Les découvertes de McClintock ont conclu que les gènes Ds et AC étaient des éléments de contrôle mobiles. Nous l'appelons maintenant comme éléments transposables, un terme inventé par le généticien du maïs, Alexander Brink. McClintock a donné la première preuve expérimentale directe que les génomes ne sont pas statiques mais sont des entités hautement plastiques.
Signification des transposons
1. Ils contribuent à de nombreuses mutations visibles et à un taux de mutation dans un organisme.
2. Au cours de l'évolution, ils contribuent à la diversité génétique.
3. Dans la recherche génétique, les transposons sont des outils précieux qui sont utilisés comme mutagènes, comme marqueurs de clonage, comme véhicules pour insérer de l'ADN étranger dans un organisme modèle.
Génome végétal - Le mot génome est défini comme l'ensemble complet de l'ADN (y compris tous les gènes et les régions intergéniques) présent dans un organisme. Il spécifie l'ensemble des informations biologiques d'un organisme. Il existe trois génomes distincts dans les cellules eucaryotes et ils sont (1) Le génome nucléaire (2) Le génome mitochondrial et (3) Le génome chloroplastique présent uniquement dans les plantes.

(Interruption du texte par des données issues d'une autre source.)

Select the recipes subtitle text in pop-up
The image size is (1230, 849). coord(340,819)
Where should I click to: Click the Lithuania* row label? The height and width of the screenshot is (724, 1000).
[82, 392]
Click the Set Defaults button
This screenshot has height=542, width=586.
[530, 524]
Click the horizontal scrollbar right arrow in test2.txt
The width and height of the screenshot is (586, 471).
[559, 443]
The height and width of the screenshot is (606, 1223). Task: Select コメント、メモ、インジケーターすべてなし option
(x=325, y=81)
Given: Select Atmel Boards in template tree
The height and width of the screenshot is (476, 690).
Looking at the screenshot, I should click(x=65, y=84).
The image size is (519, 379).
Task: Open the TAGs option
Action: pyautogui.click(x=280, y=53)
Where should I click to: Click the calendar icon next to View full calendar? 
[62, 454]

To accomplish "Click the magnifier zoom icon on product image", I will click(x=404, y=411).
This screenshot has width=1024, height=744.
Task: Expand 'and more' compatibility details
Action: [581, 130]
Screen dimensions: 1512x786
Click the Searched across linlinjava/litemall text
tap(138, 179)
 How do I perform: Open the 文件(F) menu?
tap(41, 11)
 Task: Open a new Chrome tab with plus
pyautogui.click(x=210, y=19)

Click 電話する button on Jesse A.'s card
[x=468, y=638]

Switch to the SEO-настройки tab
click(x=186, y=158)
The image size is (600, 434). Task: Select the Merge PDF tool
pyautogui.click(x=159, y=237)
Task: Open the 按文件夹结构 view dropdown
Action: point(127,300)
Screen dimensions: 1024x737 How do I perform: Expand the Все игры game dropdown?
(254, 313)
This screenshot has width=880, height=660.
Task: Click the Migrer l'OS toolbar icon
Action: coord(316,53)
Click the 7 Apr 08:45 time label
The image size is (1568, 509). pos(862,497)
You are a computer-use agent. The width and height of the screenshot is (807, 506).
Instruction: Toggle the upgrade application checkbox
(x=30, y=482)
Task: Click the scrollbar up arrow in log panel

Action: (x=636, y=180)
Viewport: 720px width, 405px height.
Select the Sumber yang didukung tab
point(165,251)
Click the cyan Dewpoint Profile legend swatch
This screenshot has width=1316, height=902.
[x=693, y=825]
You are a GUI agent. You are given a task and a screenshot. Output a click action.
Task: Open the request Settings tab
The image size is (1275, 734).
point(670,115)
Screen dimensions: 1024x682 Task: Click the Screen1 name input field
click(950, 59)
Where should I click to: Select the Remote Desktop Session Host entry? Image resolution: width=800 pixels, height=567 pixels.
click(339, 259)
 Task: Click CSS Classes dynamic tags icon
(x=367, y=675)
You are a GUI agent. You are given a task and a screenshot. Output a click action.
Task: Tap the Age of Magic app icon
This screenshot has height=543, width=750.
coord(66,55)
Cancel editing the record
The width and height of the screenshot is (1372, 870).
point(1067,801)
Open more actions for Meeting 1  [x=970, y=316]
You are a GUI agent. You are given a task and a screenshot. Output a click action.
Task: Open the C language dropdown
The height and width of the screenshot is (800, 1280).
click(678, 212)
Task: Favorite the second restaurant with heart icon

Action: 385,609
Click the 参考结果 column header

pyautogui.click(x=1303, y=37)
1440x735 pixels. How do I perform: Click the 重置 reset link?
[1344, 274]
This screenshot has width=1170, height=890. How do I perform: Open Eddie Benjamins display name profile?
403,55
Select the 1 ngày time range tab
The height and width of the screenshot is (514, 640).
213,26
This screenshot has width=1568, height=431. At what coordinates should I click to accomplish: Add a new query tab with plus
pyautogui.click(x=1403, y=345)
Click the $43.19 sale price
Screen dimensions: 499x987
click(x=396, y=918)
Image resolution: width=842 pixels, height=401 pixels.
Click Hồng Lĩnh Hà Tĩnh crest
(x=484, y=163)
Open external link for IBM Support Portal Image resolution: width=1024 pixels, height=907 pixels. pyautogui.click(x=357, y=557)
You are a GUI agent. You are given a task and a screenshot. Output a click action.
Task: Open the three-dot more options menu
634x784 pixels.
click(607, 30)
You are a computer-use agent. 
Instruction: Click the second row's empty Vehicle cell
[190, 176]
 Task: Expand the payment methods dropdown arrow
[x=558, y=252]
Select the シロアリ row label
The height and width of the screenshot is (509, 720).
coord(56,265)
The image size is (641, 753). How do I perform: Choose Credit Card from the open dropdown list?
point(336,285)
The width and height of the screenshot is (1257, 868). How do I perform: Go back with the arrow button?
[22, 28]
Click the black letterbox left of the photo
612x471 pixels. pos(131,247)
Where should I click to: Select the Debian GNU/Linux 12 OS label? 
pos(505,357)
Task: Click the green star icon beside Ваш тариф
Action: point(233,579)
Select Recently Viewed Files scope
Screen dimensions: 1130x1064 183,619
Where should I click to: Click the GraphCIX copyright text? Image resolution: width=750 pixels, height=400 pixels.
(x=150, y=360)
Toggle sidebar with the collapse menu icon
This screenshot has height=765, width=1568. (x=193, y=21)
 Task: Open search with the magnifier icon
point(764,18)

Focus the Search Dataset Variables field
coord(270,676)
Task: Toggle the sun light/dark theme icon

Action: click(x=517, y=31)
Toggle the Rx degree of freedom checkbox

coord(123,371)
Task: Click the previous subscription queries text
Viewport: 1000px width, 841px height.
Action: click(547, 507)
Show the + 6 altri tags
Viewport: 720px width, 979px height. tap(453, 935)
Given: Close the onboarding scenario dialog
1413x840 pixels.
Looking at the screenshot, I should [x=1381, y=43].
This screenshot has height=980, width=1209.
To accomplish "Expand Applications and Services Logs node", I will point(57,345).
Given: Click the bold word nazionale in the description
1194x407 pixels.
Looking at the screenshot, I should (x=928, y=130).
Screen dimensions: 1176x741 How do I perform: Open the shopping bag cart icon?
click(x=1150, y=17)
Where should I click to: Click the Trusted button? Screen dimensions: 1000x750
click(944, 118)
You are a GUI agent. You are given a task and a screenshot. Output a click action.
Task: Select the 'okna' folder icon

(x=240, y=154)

Arabidopsis thaliana - Thale cresson, cresson de souris
1. C'est une plante modèle pour l'étude des aspects génétiques et moléculaires du développement des plantes.
2. Il appartient à la famille de la moutarde et c'est la première plante à fleurs, où tout son génome est séquencé.
3. Les deux régions de l'ADN ribosomal organisateur nucléolaire qui codent pour l'ARN ribosomal sont présentes à l'extrémité des chromosomes 2 et 4
4. C'est une plante diploïde ayant un petit génome avec 2n = 10 chromosomes. Plusieurs générations peuvent être produites en une année. Cela facilite donc l'analyse génétique rapide. Le génome a un ADN peu répétitif, plus de 60% de l'ADN nucléaire ont des fonctions de codage des protéines.
5. La plante est petite, autofécondée, plante annuelle à long jour avec un cycle de vie court (seulement 6 semaines), un grand nombre de graines sont produites et elles sont faciles à cultiver en laboratoire. Il est facile d'induire des mutations. Il possède de nombreuses ressources génomiques et la transformation peut se faire facilement.
6. En 1982, Arabidopsis a achevé avec succès son cycle de vie en microgravité, c'est-à-dire dans l'espace. Cela montre que les missions spatiales humaines avec des compagnons végétaux peuvent être possibles.